The Current State of AI Bias Bounties: An Overview of Existing Programmes and Research
Kucenko, Sergej, Dennler, Nathaniel, He, Fengxiang
Current bias evaluation methods rarely engage with communities impacted by AI systems. Inspired by bug bounties, bias bounties have been proposed as a reward-based method that involves communities in AI bias detection by asking users of AI systems to report biases they encounter when interacting with such systems. In the absence of a state-of-the-art review, this survey aimed to identify and analyse existing AI bias bounty programmes and to present academic literature on bias bounties. Google, Google Scholar, PhilPapers, and IEEE Xplore were searched, and five bias bounty programmes, as well as five research publications, were identified.
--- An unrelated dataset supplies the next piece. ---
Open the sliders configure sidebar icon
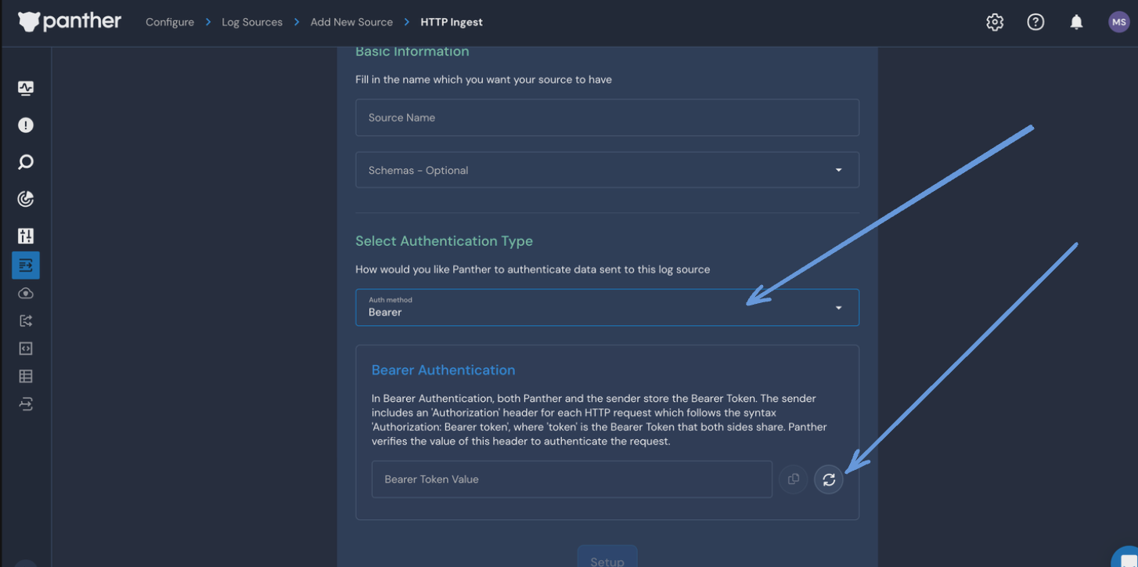1138x567 pixels. pyautogui.click(x=26, y=236)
All bias bounties were organised by U.S.-based organisations as time-limited contests, with public participation in four programmes and prize pools ranging from 7,000 to 24,000 USD. The five research publications included a report on the application of bug bounties to algorithmic harms, an article addressing Twitter's bias bounty, a proposal for bias bounties as an institutional mechanism to increase AI scrutiny, a workshop discussing bias bounties from queer perspectives, and an algorithmic framework for bias bounties. We argue that reducing the technical requirements to enter bounty programmes is important to include those without coding experience. Given the limited adoption of bias bounties, future efforts should explore the transferability of the best practices from bug bounties and examine how such programmes can be designed to be sensitive to underrepresented groups while lowering adoption barriers for organisations.